Maybe fingerprints. I know they had a few visitors while they were in custody.

I did have two uncles who were Rochester police officers, they were not happy,lol.
they sent the paddy wagon to circle the school for a couple days.
I alsot appeared before a grand jury. Yes ,I was pressing charges, that dollar they robbed from me was MY LUNCH MONEY,LOL.


----------



## pic

Cait43 said:


> I will bring my own hay..........
> View attachment 1317​


:anim_lol:


----------



## pic

Why is this shooting a racial shooting ?

What does the confederate flag have to do with this tragedy?


----------



## paratrooper

pic said:


> Why is this shooting a racial shooting ?
> 
> What does the confederate flag have to do with this tragedy?


I do believe that when the shooter stood up, and before he began shooting, he stated that he was there to shoot black people, or something similar to that.

He also had other well-documented negative issues in regards to the black race.


----------



## SouthernBoy

If I may, I'd like to voice my own thoughts about this event from last week... just four days ago.

I have been traveling to South Carolina for 46 years. I love the state, its culture, its people, its food, its weather... everything about it, and in particular the Lowcountry. The people of South Carolina are friendly, warm, and very genteel. And Charleston is one of the prettiest and best cities in this country. This tragedy is very disturbing to me because it took place in a part of the country I so love. That it happened in a place where no one would imagine. And that it took the lives of people doing peaceful things, talking about their faith and praying to their God, is especially heartbreaking and sad.

I am heartened and encouraged by the love pouring from Charlestonians who have come together to comfort those who are hurting so much because of this. White, black, it doesn't matter. They're all South Carolinians and all a special sort of folk. 

I shall continue to travel to that golden place in the Southeast and embrace all it has to offer. It is my plan to one day finish out my life in a little part of the state.
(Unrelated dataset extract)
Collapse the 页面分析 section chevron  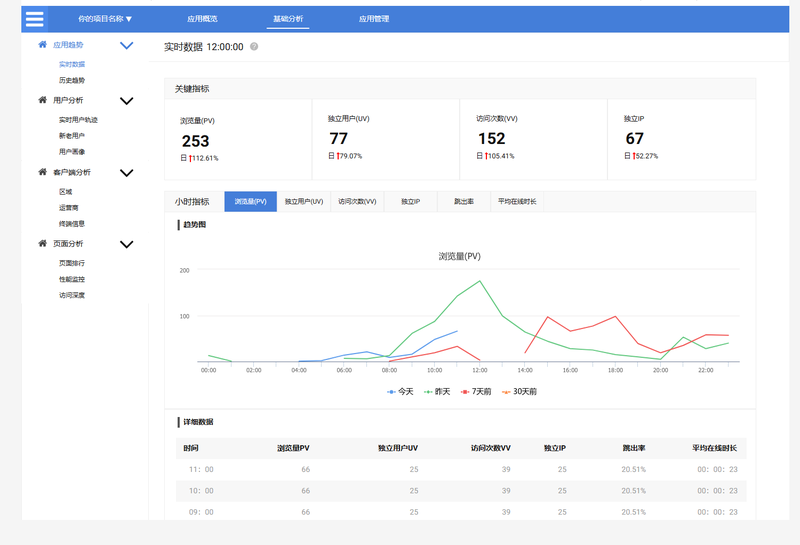pyautogui.click(x=127, y=244)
God bless the good people of South Carolina and of the beautiful city of Charleston. And God rest the souls of those taken so terribly four days ago in their church.


----------



## Bisley

There appears to be a large quantity of very decent people there.


----------



## Steve M1911A1

SouthernBoy said:


> If I may, I'd like to voice my own thoughts about this event from last week... just four days ago.
> 
> I have been traveling to South Carolina for 46 years. I love the state, its culture, its people, its food, its weather... everything about it, and in particular the Lowcountry. The people of South Carolina are friendly, warm, and very genteel. And Charleston is one of the prettiest and best cities in this country. This tragedy is very disturbing to me because it took place in a part of the country I so love. That it happened in a place where no one would imagine. And that it took the lives of people doing peaceful things, talking about their faith and praying to their God, is especially heartbreaking and sad.
> 
> I am heartened and encouraged by the love pouring from Charlestonians who have come together to comfort those who are hurting so much because of this. White, black, it doesn't matter. They're all South Carolinians and all a special sort of folk.
> 
> I shall continue to travel to that golden place in the Southeast and embrace all it has to offer. It is my plan to one day finish out my life in a little part of the state.
> 
> God bless the good people of South Carolina and of the beautiful city of Charleston. And God rest the souls of those taken so terribly four days ago in their church.


A lovely sentiment, beautifully written!
Kudos to you SB.


----------



## CW

Isn't the idea of law to codify opinion and justify the punishment of those deemed worthy - who break the law?

More of our problem today is the inability to accept or even ascribe blame for an offense.
It's like everyone has an excuse - and its someone else's fault.

Granted there is much more available to prosecutors in order to establish fact and credible witness,
but when we take those facts and sugar coat them in order to absolve our own justice system of the responsibility to punish crimes, we do a greater injustice. 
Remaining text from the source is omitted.